Figure 5

Clustering of Human Post-Mortem Brains by Biomarkers Derived from Alpha-CaMKII+/- Mice. (A) We selected 10 genes (ADCY8, CCND1, LOC151835, LOC284018, NTNG1, PDYN, PIP3-E, PNCK, SPATA13 and TDO2), which were differentially expressed in the mutant hippocampus, as a set of biomarkers to characterize the mutants, and performed the statistical clustering of the expression data of these 10 genes in 166 hippocampi of human post-mortem brains.
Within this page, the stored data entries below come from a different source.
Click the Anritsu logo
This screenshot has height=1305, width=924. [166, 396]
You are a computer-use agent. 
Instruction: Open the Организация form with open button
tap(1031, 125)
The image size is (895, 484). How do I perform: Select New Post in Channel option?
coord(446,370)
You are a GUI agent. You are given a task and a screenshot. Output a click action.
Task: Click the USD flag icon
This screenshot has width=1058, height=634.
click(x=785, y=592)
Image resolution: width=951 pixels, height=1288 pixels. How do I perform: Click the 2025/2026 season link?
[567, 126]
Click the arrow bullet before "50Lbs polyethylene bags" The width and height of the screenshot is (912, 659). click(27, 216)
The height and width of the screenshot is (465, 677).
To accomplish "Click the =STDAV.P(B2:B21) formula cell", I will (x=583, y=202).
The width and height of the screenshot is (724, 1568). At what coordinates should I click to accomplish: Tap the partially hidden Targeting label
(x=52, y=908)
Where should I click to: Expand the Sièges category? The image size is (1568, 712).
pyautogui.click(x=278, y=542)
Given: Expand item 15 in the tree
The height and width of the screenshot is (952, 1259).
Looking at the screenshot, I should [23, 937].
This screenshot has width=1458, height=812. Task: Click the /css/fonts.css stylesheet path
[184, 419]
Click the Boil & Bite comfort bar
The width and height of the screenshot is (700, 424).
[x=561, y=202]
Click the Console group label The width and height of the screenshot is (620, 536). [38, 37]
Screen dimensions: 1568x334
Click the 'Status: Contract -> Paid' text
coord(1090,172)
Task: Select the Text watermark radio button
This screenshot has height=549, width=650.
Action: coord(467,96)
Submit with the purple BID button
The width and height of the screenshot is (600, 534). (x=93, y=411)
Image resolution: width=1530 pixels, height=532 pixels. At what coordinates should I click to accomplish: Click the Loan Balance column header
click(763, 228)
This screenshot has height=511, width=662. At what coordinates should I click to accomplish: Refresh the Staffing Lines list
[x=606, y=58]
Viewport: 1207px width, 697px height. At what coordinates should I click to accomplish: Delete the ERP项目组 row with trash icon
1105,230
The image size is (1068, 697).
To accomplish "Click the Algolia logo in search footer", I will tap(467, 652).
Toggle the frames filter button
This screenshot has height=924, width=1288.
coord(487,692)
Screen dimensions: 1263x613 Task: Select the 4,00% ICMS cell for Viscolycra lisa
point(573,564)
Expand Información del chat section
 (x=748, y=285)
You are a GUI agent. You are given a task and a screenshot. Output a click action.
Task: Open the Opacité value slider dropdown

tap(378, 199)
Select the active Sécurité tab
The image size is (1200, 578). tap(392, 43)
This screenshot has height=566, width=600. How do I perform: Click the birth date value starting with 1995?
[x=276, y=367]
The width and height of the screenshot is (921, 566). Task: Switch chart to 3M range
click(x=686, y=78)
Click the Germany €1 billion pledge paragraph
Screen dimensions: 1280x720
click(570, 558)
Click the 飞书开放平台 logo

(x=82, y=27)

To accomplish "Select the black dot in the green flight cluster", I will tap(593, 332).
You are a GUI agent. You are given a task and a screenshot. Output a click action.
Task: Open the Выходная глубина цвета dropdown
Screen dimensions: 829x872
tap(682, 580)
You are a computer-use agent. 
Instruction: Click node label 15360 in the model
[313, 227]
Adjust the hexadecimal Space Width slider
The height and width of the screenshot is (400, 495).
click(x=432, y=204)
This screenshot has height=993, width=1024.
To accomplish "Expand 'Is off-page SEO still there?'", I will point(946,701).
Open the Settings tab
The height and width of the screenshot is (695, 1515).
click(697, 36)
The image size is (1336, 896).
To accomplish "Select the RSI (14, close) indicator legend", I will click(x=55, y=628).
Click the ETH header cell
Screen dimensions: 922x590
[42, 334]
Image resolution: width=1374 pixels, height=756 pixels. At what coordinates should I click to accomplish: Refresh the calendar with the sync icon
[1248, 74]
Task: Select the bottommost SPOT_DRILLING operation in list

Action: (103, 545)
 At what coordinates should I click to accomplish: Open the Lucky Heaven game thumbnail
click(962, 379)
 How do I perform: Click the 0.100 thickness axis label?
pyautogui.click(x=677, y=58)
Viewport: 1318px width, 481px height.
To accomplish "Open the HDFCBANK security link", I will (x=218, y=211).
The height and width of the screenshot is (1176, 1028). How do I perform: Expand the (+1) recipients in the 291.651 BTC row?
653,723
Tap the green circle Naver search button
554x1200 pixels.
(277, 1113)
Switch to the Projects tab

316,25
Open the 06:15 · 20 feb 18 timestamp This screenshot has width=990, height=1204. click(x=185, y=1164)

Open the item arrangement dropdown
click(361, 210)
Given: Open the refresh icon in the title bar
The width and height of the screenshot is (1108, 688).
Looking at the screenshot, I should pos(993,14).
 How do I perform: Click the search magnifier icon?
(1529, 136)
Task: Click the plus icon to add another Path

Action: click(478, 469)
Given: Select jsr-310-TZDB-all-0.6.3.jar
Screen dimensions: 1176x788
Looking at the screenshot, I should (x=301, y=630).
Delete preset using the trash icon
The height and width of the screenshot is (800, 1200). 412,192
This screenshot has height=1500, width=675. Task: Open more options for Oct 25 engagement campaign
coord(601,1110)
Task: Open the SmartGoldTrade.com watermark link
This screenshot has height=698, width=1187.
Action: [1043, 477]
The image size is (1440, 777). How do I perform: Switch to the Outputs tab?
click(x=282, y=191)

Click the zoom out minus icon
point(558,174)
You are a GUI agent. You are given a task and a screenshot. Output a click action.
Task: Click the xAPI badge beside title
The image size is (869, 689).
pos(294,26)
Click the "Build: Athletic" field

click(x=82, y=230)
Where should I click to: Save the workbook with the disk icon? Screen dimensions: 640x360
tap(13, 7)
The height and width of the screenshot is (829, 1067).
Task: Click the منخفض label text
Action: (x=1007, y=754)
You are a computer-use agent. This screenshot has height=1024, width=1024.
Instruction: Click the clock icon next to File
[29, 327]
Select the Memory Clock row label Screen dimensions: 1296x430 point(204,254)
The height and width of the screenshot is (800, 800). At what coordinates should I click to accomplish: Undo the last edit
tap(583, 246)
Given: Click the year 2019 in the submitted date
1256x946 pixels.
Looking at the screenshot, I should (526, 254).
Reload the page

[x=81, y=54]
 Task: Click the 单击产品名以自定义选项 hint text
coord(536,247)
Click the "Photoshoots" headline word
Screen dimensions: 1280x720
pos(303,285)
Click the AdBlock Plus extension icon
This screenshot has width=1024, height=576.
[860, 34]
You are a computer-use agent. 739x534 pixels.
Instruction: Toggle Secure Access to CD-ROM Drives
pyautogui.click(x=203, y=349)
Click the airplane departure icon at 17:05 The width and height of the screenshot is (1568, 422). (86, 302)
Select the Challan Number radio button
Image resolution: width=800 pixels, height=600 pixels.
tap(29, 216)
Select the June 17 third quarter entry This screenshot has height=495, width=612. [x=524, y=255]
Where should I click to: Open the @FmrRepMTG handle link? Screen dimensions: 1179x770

The cluster analysis classified the subjects into two clusters (Cluster A and Cluster B), and Cluster B contained significantly more schizophrenic, schizoaffective and bipolar patients than Cluster A (P = 0.0041, χ² test). (B) We compared the gene expression profile between the schizophrenic patients in Cluster B (= schizophrenia-enriched cluster) (n = 19) and the controls with no major psychiatric diagnosis and no CNS-related illness in Cluster A (= control-enriched cluster) (n = 30), using the following criteria; (i) gene expression level was significantly different between two groups (p < 0.01, fold change > 2.0), (ii) present flags were marked in over 75% of hippocampi in at least one of the two groups, (iii) gene expression was not affected by age and gender. We found that 26 probes met these criteria and nearly half of them encoded genes which are known to be involved in neurogenesis or cell-migration/maturation.